Dr. Karthik Ramanna, a professor of business and public policy at the University of Oxford, pointed out that in many companies today, ESG is still seen as a reporting or compliance exercise rather than a strategic activity. He outlined five steps that enable brands to build authentic trust with customers and ensure realistic corporate ESG activities. First, companies should not ignore stakeholder issues; Second, companies should try to avoid political issues. Third, they should try to start acting on capacity asymmetries. Fourth, they should stay ahead of the curve because the stakeholders’ expectations are constantly changing. Last but not least, companies should not to be too ambitious about ESG and should attempt to achieve their goals one step at a time.

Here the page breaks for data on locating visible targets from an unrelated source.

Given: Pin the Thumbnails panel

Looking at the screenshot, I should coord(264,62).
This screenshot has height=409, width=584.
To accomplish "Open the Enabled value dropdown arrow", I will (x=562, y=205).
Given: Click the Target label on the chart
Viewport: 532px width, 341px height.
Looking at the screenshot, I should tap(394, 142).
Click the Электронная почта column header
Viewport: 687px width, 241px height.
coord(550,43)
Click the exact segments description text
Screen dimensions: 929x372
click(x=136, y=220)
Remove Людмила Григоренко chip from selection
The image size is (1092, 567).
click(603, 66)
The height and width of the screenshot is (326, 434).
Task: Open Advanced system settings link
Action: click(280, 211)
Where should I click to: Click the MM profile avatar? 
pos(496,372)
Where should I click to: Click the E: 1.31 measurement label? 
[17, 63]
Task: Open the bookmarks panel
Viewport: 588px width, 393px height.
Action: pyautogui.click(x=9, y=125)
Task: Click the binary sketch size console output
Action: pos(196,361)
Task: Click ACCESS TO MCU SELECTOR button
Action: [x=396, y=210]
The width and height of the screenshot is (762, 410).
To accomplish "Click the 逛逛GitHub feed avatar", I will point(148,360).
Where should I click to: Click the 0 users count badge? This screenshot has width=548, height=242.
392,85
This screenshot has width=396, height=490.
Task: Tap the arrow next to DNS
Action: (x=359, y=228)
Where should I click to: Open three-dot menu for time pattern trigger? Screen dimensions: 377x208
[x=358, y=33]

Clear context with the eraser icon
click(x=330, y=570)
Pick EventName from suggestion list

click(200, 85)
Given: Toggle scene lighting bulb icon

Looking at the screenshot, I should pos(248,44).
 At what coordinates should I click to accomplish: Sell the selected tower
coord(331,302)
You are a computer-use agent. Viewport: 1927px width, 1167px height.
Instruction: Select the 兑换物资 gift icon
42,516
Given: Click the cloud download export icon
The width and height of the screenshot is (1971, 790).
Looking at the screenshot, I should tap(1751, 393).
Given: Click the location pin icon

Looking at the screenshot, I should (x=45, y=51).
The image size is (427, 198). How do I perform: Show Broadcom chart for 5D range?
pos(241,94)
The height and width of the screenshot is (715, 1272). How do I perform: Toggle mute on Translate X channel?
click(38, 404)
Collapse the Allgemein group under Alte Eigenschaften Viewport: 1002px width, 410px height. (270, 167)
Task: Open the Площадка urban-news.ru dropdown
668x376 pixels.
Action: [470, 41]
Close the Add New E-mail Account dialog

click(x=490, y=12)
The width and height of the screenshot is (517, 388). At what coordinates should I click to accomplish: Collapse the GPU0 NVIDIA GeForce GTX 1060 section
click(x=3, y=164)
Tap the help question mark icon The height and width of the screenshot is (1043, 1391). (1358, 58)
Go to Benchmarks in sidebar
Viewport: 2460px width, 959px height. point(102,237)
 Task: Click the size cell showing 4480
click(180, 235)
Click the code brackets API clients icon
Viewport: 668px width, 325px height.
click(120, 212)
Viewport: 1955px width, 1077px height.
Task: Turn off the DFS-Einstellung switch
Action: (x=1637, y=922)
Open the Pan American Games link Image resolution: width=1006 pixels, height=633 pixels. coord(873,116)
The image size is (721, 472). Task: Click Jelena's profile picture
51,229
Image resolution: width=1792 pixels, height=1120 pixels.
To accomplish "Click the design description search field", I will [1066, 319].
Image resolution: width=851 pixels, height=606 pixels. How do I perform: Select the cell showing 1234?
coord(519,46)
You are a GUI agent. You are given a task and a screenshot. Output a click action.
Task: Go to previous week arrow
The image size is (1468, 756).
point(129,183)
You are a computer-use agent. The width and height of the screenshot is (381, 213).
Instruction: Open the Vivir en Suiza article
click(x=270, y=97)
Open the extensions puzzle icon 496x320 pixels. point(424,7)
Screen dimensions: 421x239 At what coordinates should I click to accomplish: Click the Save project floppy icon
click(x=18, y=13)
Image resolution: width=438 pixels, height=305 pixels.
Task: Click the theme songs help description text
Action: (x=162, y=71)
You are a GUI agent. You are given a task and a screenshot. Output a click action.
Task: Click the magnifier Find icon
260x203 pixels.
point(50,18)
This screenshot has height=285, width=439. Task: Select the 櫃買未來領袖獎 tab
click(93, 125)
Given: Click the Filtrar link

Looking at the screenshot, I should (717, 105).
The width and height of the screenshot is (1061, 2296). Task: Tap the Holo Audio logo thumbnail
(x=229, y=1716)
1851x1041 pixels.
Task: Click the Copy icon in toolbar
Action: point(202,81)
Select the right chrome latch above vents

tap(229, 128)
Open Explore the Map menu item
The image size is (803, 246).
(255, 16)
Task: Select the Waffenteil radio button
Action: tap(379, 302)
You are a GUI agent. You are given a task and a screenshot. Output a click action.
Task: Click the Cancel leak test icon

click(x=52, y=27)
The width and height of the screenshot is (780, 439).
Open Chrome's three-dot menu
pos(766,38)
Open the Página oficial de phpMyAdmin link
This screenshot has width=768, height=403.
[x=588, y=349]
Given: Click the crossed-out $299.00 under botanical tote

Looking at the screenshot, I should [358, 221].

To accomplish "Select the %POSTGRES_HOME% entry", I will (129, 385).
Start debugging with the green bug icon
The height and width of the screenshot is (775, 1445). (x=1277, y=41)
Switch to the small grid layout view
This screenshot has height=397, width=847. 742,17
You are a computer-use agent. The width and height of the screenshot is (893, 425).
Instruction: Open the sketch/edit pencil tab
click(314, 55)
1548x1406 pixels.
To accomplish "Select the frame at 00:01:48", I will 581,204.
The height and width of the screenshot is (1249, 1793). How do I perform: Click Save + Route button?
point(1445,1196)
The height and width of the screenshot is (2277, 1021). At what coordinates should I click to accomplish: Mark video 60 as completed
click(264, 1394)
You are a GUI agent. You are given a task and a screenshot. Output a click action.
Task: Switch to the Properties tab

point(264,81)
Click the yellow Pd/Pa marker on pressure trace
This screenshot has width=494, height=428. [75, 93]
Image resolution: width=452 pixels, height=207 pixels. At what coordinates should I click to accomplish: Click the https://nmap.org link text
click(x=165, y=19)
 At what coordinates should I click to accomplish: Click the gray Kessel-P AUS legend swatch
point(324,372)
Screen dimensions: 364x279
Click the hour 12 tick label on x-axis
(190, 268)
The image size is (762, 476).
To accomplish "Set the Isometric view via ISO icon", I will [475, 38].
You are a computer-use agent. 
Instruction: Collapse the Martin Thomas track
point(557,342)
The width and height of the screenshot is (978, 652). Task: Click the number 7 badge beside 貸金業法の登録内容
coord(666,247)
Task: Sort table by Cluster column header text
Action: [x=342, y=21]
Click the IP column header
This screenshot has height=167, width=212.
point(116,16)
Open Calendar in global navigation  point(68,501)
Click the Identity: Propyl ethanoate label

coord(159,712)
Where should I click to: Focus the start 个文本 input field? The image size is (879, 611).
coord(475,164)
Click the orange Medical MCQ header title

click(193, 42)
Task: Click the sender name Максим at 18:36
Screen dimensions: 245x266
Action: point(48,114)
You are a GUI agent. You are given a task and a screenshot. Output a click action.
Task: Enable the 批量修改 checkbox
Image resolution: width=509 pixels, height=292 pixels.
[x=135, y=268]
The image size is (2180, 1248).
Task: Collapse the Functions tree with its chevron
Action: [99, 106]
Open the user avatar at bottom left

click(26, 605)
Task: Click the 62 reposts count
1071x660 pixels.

Ravi Dhar, a professor at the Yale School of Management, stated that marketing strategy is changing the stakeholder capitalism of today’s world. He put forward a strategic value creation process consisting of four major steps. First is to identify the value drivers for different stakeholder categories. Second, corporations need to distinguish the “must do” tasks that are required for compliance with laws or industry norms from the “choose to do” opportunities that create lasting competitive differentiation. Third, companies must try to jointly solve problems that concern not only one stakeholder category but stakeholders at all business levels. Finally, companies should enable new systems and metrics so that they can successfully measure the impacts and outcomes of their strategies.
Steve Woolgar, a professor at the University of Oxford and the chairman of the World Brand Lab, said, “Brands are the image of a nation and I hope that more people around the world can learn about the story of China through Chinese brands. In the past 15 years, I have witnessed the rapid growth of Chinese brands, some of which already have a strong global influence, for example, these brands include State Grid, China Life, Haier, Beidahuang, Wuliangye, Tsingtao Beer, Double Star, Zhuyeqing Tea, HBIS Group, Hengli, China Southern Power Grid, XuZhou Construction Machinery, Snow Beer, Jomoo, Air China, China FAW, China Resources, etc.Sustainable economic growth in China is closely linked to the growth in the value of China's brands, which influence production and consumption, and ultimately contribute to economic growth.”
William Mundell, the vice chairman of the World Brand Lab and a film producer, believes that brand awareness reflects, to a certain extent, national character and national spirit. Incorporating sustainable principles into brand strategy is essential for organizations to survive and thrive. Brand sustainability should benefit everyone involved at all business levels. By implementing sustainability measures for long-term returns, businesses can stay ahead of the curve and improve their brand visibility.